In summation-- she was funny and charming and self aware. It was a wonderful way to start the final day.
Next up, Horrible, Evil Library Books: Normalizing Intellectual Freedom Standards in Customer Service.
First, here are the slides and handouts. Please look at them to supplement this recap.
- They had a tight unattended minors policy and he came in alone. HE would have been stopped at the door at her library [Becky note: this is a huge inclusion issue and a very easy policy to nix quickly. At my library we removed this policy a few years ago for this reason.]
- He spent school holidays at the library. They were closed every school holiday as well [Also something we removed a bunch of years ago. And the staff loved it because we replaced former school holiday closed days with days off they could use anytime instead. The parents could take off on school holidays and the non parents any other day they wanted.]
- Pemberton got a library card through his school. She could not give a minor a card alone. He would need a state issue ID. Not only that, because of their punitive model for fines, she would also need the signature of a guaranteer. They county required there was someone to vouch for him to get items back "on time and inn perfect condition."
- Teaching responsibility: our job is not this, our job is to provide access to information.
- Protecting "our" collections: this is a Becky mantra as well, the collection belong to the community, why are we protecting their books from them?
- Preventing Cheaters: who cares if someone worked the system to get a car they do not deserve? Who is it hurting? Really no one.
- Seeking legal or other remedy for fines or unreturned items
- Easily identifiable revenue systems
- ILL fee for return postage: she sought a 1 year grant to cover postage. That removed it from the list for a year. The next year, she didn't put it back on the budget. Auditor only looks back 1 year, so..... you guessed it, they didn't ask where it went. [This is a total Becky move. I have done things exactly like this as well.]
- They charge $1 for a card, to cover the plastic card. The state required everyone go to a standard barcode numbering system for cards. So they gave her library 10,000 cards to get started replacing. Because everyone HAD to get a new card, she argued for removing the $1 fee from the county ordinance list since they had 10,000. And you guessed it, she never put the fee back.
- Fine free was a process. She started with just kids and slowly expanded it to all. This is a common practice. She also told the group -- you all went fine free for COVID, you know you can do it.

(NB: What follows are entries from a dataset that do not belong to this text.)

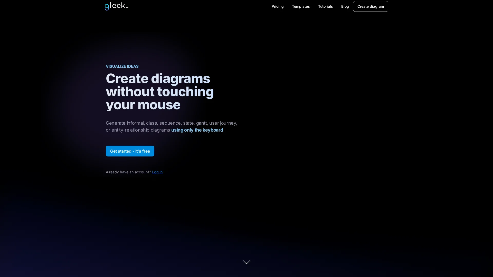The width and height of the screenshot is (493, 277).
Task: Click the scroll-down chevron arrow
Action: (246, 262)
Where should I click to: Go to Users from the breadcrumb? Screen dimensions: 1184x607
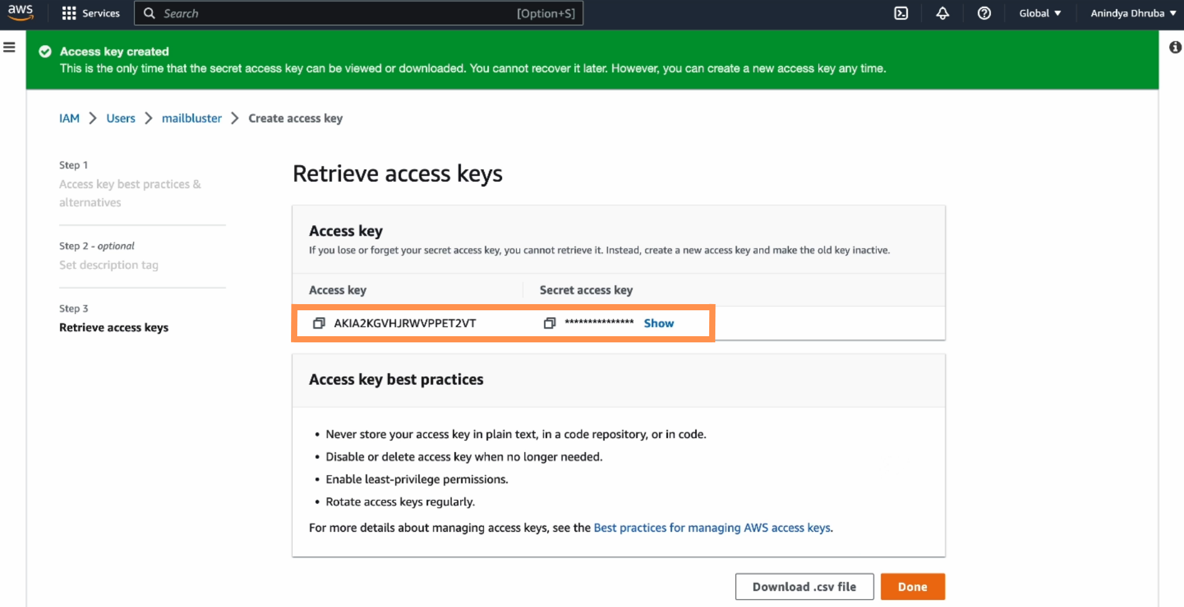120,118
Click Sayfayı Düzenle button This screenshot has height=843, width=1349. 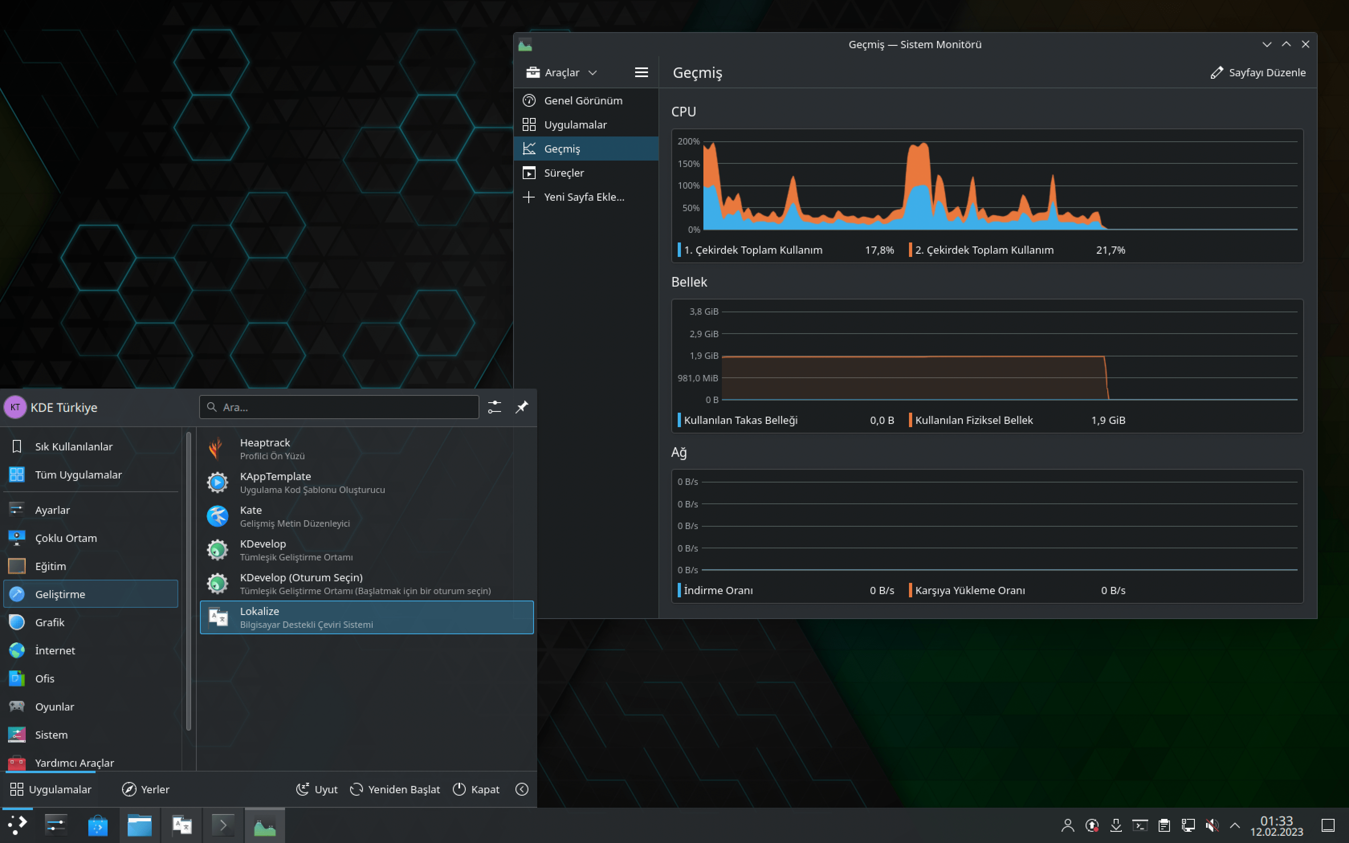click(1258, 72)
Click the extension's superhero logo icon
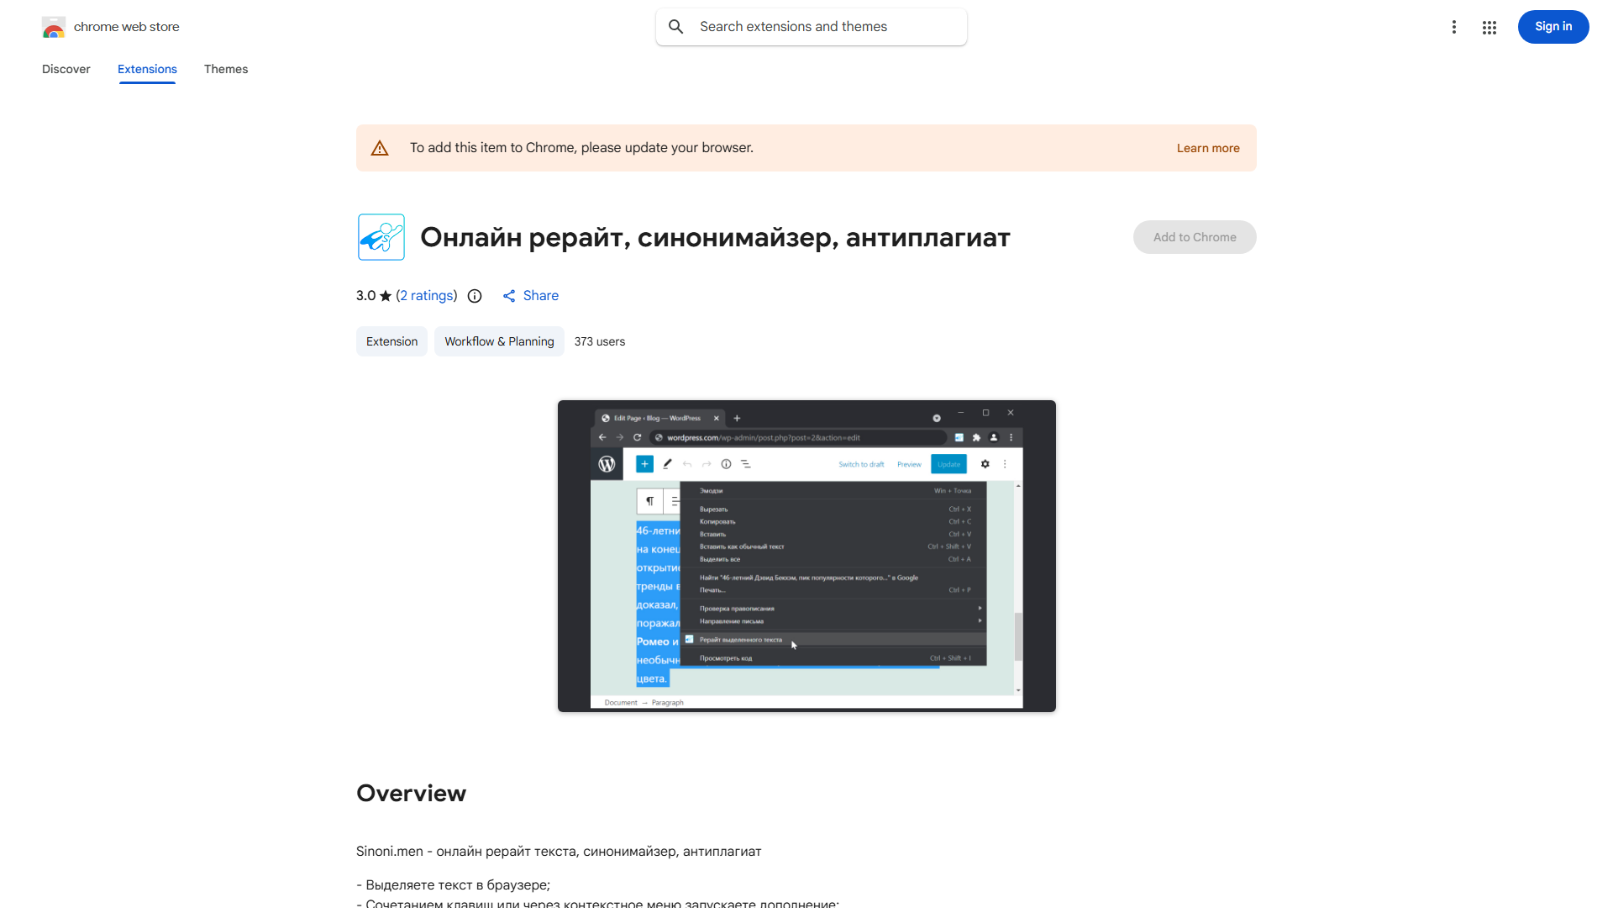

- The tough one-- seeking legal remedy. This was a bad practice. They would file charges when someone had too many books overdue. She told a story which I will very quickly summarize: a home school mom who had too many books still out was also a lawyer. Usually because got a court order and admitted they had the books or lost them and the court made them pay a fine. But this lady, asked for a bench trial. She claimed she returned the books and the library never checked them in and lost them [it was a bit more complicated but that's the main point] and after the trial, the judge said the library could not prove control of the books from the moment they were checked in until they would have been shelved. After this experience, Valdes did a cost benefit analysis-- interview police and country lawyer, etc,,, and she argued that the tax payers were better served if when things went long overdue they simply replaced the titles that they still wanted in the collection and deleted the others. Later she went into a longer discussion of how they handle this process in the catalog, with reports and card stops. When someone comes in to restart their card, they remove the hold.